II. Dünya Savaşı’nda ABD filosuna ait olan ve Antalya’ya zorunlu iniş gerçekleştirmek isterken denize çakılan Hadley’s Harem uçağının hikâyesine gelin yakından bakalım.

Hadley’s Harem, 98. Bombardıman Grubu'nda bulunan ve 1943 yılında Romanya’daki petrol tesislerine yapılan bombardıman sırasında görev alan bir uçaktı.

Uçağın adı ise pilotundan geliyor. Gilbert Hadley isimli pilotun silah arkadaşlarına durmadan bel altı şakalar yapılması sebebiyle uçağının adı da ‘Hadley’in Haremi’ ismini alıyor.

II. Dünya Savaşı'nda görev alan ABD'li 98. Bombardıman Grubu'nun hedefi, Romanya’daki en büyük petrol tesisi Astro Romana rafinerisi ele geçirmekti. 

Bölgenin en büyük rafinerisi olduğu için yüksek seviyede korumya sahipti. Tesisin etrafında ve içinde, onlarca gizli veya açık uçaksavar bulunuyordu.
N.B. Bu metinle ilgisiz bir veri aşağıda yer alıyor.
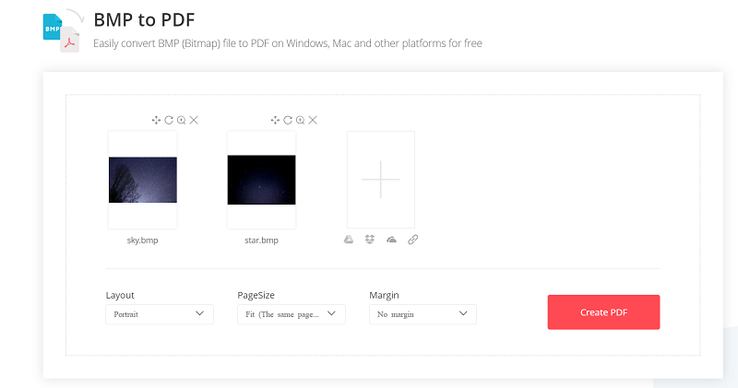
Task: Open the Margin dropdown showing No margin
Action: [x=423, y=314]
Hadley’s Harem, bombardıman sırasında uçağın burun kısmından giren bir uçaksavar mermisi nedeniyle büyük hasar gördü. Uçağın irtifası durmaksızın düşüyordu ve uçağın burnunu havaya kaldırmaya çalışan mühendis Russel Page, uçağın tüm bombalarını uçaktan attı.

İniş yapmak için rota Bingazi olarak belirlendi ve yolculuk başladı, ancak kısa bir süre sonra uçağın teknik arızaları arttı.
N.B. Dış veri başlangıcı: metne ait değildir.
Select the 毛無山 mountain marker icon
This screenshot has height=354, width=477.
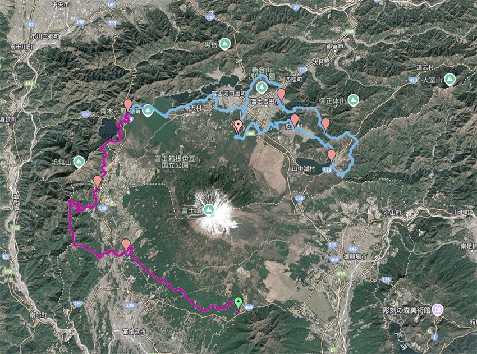[x=79, y=162]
Rotayı Türkiye üzerinden Kıbrıs’taki İngiliz Hava Üssü'ne çevirdiler, ancak burada da durum planladıkları gibi gitmedi ve Antalya açıklarına çakıldılar:

Uçağın pilotu ve yardımcı pilotu kazadan sağ çıkamadı. Sağ kalan diğer uçak görevlileri ise yüzerek kıyıya vardı. Yaralılara ilk müdahale Türk köylüleri tarafından yapıldı. Ardından İstanbul Amerikan Hastanesi’ne sevk edildiler.

Dönemin Dışişleri Bakanlığı tarafından da ‘deniz kazazedesi’ olarak kabul edilip salındılar:

Batmasından sonra 52 yıl geçti ve 1995 yılında Hadley’s Harem, mürettebat üyelerinden Leroy Newton’un da katıldığı operasyondan sonra birçok parçası kayıp hâlde yüzeye çıkarıldı. Gerekli tetkikler yapıldıktan sonra da Rahmi Koç Müzesi’nde yerini buldu ve böylece hikâyesi de tamamen sonlanmış oldu.